• **TEXT PROVIDED**
========

Private
Public Access
1
0

fix: add package cache refresh before apply and on health check

- New src/packages/cache.rs module with PackageCacheState, stale detection,
  state persistence, 404 retry logic
- Add refresh_package_cache() and last_cache_update() to PackageManagerBackend
  trait, implemented on all 5 backends (APT, DNF, YUM, APK, Pacman)
- Health check now reports last_cache_update and cache_status fields,
  triggers cache refresh if stale (>4h), returns degraded on failure
- Patch apply jobs now force cache refresh before applying patches,
  with 404/fetch error retry (1 retry after cache refresh)
- Cache state persists to /var/lib/linux_patch_api/state/cache.json
- Version bump to 1.1.17
- Update ARCHITECTURE.md and REQUIREMENTS.md (FR-007)

========

• **DATASET ROWS**
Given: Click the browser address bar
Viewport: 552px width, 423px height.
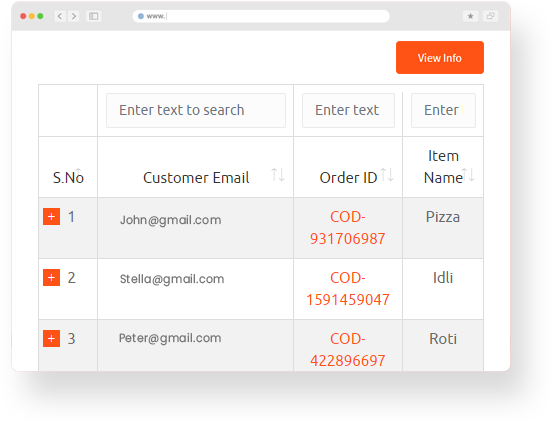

========

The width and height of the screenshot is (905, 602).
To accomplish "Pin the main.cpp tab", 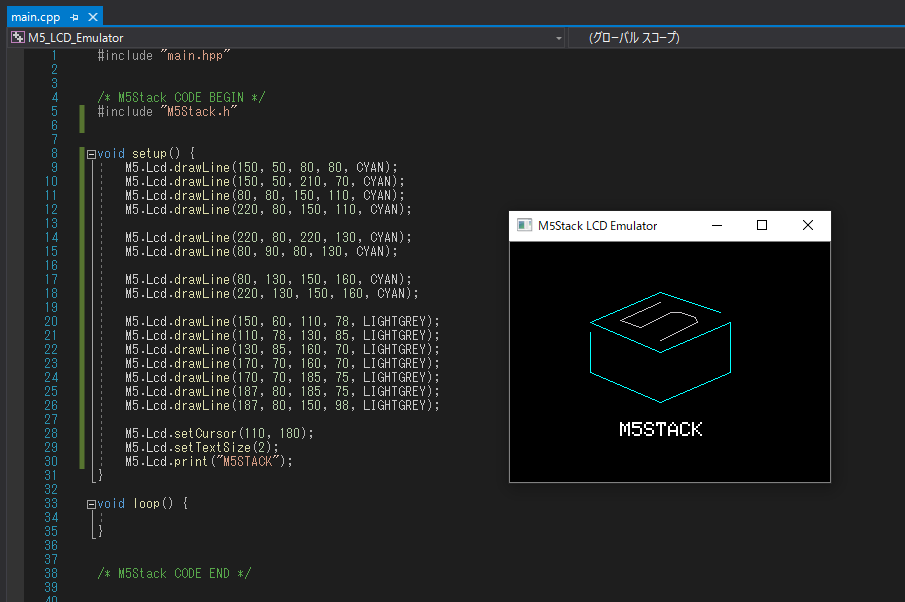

========

• **EXERCISE TASKS**
A: Please state the file path where cache state persists, according to the commit message about the package cache fix above the data.
B: Resume the commit message about the package cache fix, adding new lines after its last one.

• **ANSWERS FOR THIS EXERCISE**
A: /var/lib/linux_patch_api/state/cache.json

B:
Closes: #2
This commit is contained in:
2026-05-27 14:33:12 -05:00
parent 7f5b0c2313
commit 135c91d256
12 changed files with 944 additions and 15 deletions

View File

@ -0,0 +1,281 @@
# Issue #2: Package Cache Refresh - Spec Document
**Version:** 1.1.17
**Date:** 2026-05-27
**Status:** Approved
**Gitea Issue:** https://gitea-lxc.moon-dragon.us/git-echo/linux_patch_api/issues/2
---
## Problem Statement
On 2026-05-27, `dashboard.moon-dragon.us` (Ubuntu 24.04.2 LTS, agent v1.1.16) had 11 pending patches but ALL `patch_apply` jobs failed with 404 errors. Root cause: stale `apt` package cache referencing superseded versions no longer in upstream repos.
**Impact:** 700/757 total jobs failed (92.5% failure rate) across all managed hosts.
---
## Requirements (from Issue #2)
| # | Requirement | Priority | Description |
|---|-------------|----------|-------------|
| 1 | Pre-Upgrade Cache Refresh | **MUST** | Run package index update before every `patch_apply` operation |
| 2 | Regular Interval Cache Refresh | **MUST** | Refresh package index on each health check (manager-triggered) |
| 3 | 404/Fetch Error Handling | **SHOULD** | Auto-retry with cache refresh on 404 errors, then report failure |
| 4 | Stale Cache Detection | **SHOULD** | Track `last_cache_update` timestamp; include in health response |
---
## Architecture Decisions (Kelly-Approved)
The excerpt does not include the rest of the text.